▸ Complete the following
• 1. According to the excerpt on defenses to defamation, to what is the class of absolutely privileged communications generally limited?
• 2. Render this sentence from the excerpt on defenses to defamation in Spanish: "There is no liability for an absolutely privileged communication even if the defamatory words are falsely and maliciously published."
• 3. Print the portion of the excerpt on defenses to defamation from "The class of" up to and including "S.C. 287 (1951).".

[BEGIN Excerpted text]

Defenses to Defamation There are a number of defenses to defamation, including truth, absolute privilege, and qualified privilege.

The truth of the matter is a complete defense to an action based on defamation.” WeSav Fin. Corp. v. Lingefelt, 316 S.C. 442 (1994).  Under common law, a defamatory communication was presumed to be false, but truth could be asserted as an affirmative defense.  Parrish v. Allison, 376 S.C. 308 (Ct. App. 2007).  When the alleged defamatory statements are published by a private figure and involve a matter of private concern, the plaintiff is not required to prove falsity of the statements; instead, the defendant has the burden of pleading and proving the substantial truth of each of the alleged defamatory statements. Castine v. Castine, 403 S.C. 259 (Ct. App. 2013).

The class of absolutely privileged communications is narrow and is generally limited to legislative and judicial proceedings and acts of state.  There is no liability for an absolutely privileged communication even if the defamatory words are falsely and maliciously published.  Fulton v. Atlantic Coast Line R. Co., 220 S.C. 287 (1951).

[END Excerpted text]
[BEGIN Excerpted data]

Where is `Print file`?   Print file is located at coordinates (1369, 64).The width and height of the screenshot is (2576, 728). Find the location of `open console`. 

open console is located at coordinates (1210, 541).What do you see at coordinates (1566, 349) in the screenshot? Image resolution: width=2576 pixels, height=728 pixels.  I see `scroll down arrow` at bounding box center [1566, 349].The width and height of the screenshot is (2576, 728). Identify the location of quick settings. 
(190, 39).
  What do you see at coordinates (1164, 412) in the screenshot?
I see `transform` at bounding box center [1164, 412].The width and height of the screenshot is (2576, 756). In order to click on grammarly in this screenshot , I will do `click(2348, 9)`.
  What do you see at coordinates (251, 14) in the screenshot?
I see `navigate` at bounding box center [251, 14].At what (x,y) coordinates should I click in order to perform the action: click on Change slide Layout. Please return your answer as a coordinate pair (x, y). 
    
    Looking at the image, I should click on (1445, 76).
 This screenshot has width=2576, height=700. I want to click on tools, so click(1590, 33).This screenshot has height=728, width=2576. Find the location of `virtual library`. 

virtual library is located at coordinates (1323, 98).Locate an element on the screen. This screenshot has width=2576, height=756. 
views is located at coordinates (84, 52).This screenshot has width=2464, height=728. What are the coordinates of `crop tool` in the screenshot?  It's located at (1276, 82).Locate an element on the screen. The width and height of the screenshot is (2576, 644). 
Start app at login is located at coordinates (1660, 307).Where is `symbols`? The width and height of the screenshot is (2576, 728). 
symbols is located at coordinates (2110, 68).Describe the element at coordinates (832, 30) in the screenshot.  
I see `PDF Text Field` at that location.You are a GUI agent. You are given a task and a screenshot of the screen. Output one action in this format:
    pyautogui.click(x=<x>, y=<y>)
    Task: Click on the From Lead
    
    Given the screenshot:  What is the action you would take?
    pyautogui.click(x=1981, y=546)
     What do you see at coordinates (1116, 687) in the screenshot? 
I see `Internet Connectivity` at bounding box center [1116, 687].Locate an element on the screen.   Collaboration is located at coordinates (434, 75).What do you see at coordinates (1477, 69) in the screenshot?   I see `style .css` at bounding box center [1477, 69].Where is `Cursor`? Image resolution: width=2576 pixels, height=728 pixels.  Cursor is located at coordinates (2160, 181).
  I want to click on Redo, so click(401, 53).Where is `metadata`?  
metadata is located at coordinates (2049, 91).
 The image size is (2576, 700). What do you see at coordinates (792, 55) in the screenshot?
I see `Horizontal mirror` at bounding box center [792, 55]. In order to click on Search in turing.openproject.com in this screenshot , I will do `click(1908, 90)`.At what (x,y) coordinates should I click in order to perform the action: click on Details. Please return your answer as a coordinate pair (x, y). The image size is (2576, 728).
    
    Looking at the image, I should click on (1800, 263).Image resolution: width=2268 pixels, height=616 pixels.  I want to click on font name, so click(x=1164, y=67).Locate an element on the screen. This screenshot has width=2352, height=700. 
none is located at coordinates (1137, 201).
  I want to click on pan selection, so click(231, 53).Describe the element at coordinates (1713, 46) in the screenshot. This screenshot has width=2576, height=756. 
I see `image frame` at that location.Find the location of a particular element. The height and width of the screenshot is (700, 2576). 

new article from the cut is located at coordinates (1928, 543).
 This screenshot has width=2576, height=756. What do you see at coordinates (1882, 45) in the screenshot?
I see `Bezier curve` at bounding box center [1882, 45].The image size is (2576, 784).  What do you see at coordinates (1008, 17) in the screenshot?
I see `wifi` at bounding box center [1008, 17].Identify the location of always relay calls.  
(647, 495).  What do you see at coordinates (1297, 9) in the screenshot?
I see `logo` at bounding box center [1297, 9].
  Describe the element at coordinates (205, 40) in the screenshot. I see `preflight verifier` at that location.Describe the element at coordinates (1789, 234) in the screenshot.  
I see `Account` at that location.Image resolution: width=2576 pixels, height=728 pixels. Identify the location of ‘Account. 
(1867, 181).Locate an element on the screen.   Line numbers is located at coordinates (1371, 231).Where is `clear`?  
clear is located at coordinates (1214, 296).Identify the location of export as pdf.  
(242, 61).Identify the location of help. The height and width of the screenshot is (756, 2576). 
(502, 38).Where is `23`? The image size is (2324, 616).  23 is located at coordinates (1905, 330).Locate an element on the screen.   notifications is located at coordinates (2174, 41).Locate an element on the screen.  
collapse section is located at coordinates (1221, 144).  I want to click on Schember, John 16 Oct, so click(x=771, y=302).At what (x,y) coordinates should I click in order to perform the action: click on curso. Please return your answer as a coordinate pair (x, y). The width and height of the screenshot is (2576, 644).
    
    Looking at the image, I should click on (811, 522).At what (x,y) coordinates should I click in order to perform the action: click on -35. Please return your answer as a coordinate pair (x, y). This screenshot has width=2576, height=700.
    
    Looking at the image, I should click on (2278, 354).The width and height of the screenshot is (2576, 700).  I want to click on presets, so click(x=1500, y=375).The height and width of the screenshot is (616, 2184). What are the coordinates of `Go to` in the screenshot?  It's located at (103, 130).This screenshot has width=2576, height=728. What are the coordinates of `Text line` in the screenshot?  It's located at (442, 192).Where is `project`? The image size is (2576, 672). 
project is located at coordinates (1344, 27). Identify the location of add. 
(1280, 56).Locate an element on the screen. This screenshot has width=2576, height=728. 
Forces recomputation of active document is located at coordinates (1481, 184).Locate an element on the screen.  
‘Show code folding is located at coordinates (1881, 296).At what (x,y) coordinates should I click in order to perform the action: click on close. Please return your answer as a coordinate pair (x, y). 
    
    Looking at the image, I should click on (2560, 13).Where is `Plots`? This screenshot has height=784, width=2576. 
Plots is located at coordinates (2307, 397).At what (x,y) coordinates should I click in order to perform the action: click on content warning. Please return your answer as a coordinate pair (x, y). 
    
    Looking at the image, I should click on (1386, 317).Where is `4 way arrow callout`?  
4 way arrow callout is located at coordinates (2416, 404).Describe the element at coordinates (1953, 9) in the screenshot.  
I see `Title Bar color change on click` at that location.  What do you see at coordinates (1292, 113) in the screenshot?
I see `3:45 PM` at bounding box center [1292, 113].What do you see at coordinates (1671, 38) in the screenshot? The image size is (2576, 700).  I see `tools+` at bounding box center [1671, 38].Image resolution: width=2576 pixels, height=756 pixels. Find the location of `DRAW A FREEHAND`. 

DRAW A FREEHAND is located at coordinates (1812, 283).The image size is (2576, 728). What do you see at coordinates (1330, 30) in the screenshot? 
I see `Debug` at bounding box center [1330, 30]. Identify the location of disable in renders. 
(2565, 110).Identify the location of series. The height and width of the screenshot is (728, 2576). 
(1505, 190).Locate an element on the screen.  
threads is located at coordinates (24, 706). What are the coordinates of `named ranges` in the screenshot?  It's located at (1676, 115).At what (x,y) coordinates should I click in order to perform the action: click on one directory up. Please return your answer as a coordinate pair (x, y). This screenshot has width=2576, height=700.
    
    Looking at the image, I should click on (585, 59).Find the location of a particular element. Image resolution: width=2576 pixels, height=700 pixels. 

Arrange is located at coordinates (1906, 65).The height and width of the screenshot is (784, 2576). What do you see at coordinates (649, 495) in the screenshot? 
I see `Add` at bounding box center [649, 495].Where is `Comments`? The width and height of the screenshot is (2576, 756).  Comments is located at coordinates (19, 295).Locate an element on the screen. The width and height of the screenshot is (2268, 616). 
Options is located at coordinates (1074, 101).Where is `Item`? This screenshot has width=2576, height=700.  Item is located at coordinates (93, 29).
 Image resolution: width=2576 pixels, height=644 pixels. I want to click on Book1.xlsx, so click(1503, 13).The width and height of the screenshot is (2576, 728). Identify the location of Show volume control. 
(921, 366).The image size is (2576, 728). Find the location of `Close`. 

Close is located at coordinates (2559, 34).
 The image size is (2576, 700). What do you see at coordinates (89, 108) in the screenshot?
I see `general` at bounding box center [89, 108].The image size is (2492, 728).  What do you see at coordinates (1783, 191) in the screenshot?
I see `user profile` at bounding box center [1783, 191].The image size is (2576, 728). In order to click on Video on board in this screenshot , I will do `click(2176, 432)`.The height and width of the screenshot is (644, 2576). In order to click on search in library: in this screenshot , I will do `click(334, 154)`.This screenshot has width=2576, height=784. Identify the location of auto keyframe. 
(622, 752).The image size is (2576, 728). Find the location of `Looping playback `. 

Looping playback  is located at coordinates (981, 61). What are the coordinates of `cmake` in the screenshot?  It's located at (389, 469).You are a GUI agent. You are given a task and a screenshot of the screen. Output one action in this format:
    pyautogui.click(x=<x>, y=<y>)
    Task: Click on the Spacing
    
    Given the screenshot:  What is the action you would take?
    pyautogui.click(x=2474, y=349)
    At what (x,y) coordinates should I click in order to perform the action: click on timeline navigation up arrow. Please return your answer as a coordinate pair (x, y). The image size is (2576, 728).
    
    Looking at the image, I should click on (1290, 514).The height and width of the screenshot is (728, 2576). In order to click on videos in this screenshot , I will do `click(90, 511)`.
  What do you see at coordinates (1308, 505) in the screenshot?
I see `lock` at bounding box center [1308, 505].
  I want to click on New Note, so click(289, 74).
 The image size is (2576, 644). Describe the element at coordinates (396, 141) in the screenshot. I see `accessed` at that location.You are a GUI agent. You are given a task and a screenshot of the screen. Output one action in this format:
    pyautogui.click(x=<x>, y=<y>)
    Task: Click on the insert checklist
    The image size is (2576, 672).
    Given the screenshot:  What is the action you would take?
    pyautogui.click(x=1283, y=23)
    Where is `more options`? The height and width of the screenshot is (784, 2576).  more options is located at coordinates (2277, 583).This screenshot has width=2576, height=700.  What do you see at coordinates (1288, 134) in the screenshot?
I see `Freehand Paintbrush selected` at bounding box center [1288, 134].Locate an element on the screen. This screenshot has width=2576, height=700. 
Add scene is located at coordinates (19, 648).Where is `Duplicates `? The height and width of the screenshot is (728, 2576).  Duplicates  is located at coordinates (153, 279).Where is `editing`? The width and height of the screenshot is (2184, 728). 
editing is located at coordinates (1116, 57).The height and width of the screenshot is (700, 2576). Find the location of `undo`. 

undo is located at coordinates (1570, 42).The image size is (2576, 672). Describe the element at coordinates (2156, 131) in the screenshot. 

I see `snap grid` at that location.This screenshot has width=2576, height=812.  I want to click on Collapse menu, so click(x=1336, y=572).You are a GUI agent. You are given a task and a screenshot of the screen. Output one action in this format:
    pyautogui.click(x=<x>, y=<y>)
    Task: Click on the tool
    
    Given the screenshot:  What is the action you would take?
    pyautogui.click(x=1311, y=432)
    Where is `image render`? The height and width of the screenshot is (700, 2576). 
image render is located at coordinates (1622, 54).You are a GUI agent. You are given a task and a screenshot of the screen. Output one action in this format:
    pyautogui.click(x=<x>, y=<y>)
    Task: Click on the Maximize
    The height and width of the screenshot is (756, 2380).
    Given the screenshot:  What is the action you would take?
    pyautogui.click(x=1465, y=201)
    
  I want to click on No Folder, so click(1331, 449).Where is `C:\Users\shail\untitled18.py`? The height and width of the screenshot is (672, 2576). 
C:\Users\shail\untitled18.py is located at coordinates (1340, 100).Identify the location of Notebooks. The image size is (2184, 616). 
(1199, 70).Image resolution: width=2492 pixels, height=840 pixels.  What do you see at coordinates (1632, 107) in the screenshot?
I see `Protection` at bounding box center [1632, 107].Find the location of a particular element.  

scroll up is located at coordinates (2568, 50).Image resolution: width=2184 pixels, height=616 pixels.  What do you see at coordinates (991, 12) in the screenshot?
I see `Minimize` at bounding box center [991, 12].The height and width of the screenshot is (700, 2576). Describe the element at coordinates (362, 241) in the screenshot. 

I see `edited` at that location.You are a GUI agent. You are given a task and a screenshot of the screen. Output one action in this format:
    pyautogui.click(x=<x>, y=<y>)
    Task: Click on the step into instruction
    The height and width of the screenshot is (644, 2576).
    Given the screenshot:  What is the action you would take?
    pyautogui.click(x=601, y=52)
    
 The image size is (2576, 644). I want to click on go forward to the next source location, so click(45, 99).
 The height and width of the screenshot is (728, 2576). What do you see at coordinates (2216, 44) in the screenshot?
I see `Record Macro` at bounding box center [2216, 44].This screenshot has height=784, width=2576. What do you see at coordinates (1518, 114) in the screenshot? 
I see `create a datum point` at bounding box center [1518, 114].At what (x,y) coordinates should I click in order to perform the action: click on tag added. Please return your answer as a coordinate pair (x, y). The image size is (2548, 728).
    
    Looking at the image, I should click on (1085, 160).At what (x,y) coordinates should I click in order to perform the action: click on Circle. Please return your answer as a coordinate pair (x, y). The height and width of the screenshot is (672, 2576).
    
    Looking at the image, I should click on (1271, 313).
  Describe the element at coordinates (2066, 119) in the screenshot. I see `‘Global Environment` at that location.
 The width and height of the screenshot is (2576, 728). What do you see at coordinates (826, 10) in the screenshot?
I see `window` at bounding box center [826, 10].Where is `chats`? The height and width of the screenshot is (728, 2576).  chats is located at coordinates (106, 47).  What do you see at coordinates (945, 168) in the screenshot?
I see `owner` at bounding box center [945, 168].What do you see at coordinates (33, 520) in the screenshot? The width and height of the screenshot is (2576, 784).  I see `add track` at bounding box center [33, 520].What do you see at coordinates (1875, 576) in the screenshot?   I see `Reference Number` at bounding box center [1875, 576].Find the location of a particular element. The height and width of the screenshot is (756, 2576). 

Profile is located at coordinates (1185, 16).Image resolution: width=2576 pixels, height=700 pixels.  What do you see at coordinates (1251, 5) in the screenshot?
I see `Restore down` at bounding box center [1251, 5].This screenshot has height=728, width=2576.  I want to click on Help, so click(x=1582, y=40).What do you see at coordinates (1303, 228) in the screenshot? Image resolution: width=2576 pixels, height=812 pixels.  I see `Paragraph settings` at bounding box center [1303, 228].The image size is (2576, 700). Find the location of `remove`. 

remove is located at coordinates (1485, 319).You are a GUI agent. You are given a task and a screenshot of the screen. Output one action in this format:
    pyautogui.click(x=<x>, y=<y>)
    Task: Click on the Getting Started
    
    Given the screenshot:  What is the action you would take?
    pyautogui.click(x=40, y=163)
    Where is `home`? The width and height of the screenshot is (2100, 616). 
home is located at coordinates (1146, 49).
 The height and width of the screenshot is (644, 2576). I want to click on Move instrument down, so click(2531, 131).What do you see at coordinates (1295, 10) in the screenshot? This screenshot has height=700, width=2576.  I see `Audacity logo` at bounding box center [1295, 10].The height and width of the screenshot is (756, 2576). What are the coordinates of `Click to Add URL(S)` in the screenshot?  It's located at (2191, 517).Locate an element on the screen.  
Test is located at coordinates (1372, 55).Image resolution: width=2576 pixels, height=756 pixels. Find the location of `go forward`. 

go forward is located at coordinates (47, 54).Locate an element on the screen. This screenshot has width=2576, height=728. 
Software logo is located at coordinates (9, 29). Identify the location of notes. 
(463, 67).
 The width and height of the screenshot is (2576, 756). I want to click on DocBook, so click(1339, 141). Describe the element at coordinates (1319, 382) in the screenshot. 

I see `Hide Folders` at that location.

[END Excerpted data]

▸ Responses to the exercise
• 1. Legislative and judicial proceedings and acts of state.

• 2. No existe responsabilidad por una comunicación absolutamente privilegiada aun cuando las palabras difamatorias se publiquen de manera falsa y maliciosa.

• 3.
The class of absolutely privileged communications is narrow and is generally limited to legislative and judicial proceedings and acts of state.  There is no liability for an absolutely privileged communication even if the defamatory words are falsely and maliciously published.  Fulton v. Atlantic Coast Line R. Co., 220 S.C. 287 (1951).